Rice had been under consideration for Biden’s secretary of state, but she likely would have faced fierce opposition from Republicans in Congress over her role in a controversy over the deadly 2012 attack on the US mission in Benghazi, Libya.
The White House domestic policy post does not require US Senate confirmation. Biden ultimately chose longtime adviser Antony Blinken to head the State Department.
Vilsack, 69, served as USDA secretary under Obama for eight years and as Iowa governor from 1999 to 2007. He is seen by establishment Democrats as a sound choice, largely because of his moderate politics and relationships with large-scale farmers.
His congressional confirmation is expected to face headwinds from progressive Democrats. Critics argue Vilsack is cozy with corporate agribusiness and top lobbying groups such as the American Farm Bureau Federation and the US Dairy Export Council, where he is currently the chief executive officer. He had been a staunch early backer of Biden’s presidential bid.
McDonough, 51, may face questions from veterans groups given that he has never served in the armed forces. He had been a longtime national security aide to Obama prior to his stint as chief of staff during Obama’s second term, where he worked closely with Biden.
“We are surprised,” Joe Chenelly, the executive director of American Veterans, a veterans organisation known as AMVETS, said in a statement. “We were expecting a veteran, maybe a post-9/11 veteran. Maybe a woman veteran. Or maybe a veteran who knows the VA exceptionally well.”
Fudge, 68, is a congresswoman from Cleveland who has served in the US House of Representatives since 2008. If confirmed, she would be the second black woman to lead HUD, which focuses on federal policy surrounding housing. She is a close ally of Representative James Clyburn, whose endorsement of Biden in February served as a turning point in his bid for the Democratic presidential nomination.

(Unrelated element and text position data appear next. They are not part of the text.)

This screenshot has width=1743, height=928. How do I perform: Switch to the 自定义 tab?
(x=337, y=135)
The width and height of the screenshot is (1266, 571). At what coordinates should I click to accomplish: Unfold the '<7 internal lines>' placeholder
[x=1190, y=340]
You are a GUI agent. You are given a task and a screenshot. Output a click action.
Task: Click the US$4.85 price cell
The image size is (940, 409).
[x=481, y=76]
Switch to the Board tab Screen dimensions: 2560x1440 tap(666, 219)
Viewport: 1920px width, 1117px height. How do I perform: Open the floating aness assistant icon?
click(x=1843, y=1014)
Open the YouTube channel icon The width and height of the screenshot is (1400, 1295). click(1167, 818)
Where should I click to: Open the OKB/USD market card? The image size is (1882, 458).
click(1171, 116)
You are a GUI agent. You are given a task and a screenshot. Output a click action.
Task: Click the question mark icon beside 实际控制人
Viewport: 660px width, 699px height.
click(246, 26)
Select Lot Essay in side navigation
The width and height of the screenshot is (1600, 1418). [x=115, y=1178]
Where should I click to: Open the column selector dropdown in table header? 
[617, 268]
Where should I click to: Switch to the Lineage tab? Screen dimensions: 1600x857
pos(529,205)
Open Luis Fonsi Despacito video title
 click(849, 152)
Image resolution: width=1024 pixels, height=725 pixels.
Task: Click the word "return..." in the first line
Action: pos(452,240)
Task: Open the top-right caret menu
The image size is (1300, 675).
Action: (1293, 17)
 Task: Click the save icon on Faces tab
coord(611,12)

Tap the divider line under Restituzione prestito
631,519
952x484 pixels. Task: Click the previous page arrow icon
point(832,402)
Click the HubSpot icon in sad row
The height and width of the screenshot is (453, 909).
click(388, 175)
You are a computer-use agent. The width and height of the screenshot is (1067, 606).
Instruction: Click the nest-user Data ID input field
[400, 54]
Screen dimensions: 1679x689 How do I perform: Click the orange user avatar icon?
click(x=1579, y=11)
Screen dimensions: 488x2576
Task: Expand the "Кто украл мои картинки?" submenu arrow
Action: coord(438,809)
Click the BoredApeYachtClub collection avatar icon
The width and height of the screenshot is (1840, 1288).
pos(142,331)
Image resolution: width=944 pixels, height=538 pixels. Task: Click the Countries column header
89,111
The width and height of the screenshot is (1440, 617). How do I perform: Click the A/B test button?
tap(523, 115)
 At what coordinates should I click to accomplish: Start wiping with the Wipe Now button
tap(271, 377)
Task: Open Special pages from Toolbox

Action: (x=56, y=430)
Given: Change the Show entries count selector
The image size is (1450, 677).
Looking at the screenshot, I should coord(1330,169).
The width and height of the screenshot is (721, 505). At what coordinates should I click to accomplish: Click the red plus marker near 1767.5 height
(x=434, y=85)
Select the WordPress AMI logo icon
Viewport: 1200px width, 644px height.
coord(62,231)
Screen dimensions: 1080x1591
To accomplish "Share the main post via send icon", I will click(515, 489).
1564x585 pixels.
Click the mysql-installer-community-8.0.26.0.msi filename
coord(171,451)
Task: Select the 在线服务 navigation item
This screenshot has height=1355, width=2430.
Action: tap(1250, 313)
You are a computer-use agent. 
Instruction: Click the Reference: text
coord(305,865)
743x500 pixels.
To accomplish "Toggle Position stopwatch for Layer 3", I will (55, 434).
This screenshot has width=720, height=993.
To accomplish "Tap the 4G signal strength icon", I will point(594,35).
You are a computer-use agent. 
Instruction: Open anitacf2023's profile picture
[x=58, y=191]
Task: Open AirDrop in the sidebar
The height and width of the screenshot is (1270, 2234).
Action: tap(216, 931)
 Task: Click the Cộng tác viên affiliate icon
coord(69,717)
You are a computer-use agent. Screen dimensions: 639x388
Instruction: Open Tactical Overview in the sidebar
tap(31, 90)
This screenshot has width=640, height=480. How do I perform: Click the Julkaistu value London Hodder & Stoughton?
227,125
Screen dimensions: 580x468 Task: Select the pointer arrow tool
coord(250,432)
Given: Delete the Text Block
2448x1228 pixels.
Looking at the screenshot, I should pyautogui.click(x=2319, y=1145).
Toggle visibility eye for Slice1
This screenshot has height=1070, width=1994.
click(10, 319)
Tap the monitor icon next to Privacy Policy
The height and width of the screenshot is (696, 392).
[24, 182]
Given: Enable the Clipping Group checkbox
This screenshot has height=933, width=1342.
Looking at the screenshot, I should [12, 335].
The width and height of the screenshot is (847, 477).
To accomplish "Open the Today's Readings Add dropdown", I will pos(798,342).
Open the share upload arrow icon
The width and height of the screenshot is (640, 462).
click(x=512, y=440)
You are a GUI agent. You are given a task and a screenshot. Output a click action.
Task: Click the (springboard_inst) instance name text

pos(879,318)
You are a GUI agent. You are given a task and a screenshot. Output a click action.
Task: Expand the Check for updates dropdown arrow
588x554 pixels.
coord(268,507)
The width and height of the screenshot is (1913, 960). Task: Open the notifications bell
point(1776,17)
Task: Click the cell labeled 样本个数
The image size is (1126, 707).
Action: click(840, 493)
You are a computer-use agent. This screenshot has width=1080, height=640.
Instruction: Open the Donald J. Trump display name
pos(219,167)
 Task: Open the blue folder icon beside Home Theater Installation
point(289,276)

Tai, 45, a Chinese American who serves as the chief trade lawyer on the House Ways and Means Committee, won the backing of congressional Democrats and labour and business circles in recent weeks. She played a key role in negotiating stronger labour provisions with the Trump administration in the new US-Mexico-Canada (USMCA) trade deal and would be the first woman of colour to serve as trade representative.
US Representative Richard Neal, chairman of Ways and Means, called Tai the best choice for the position. “As the United States seeks to repair strained relationships with our partners around the world and address increasingly perilous challenges from China, Katherine will be an honorable and effective representative for this nation, our people, and our interests,” he said in a statement.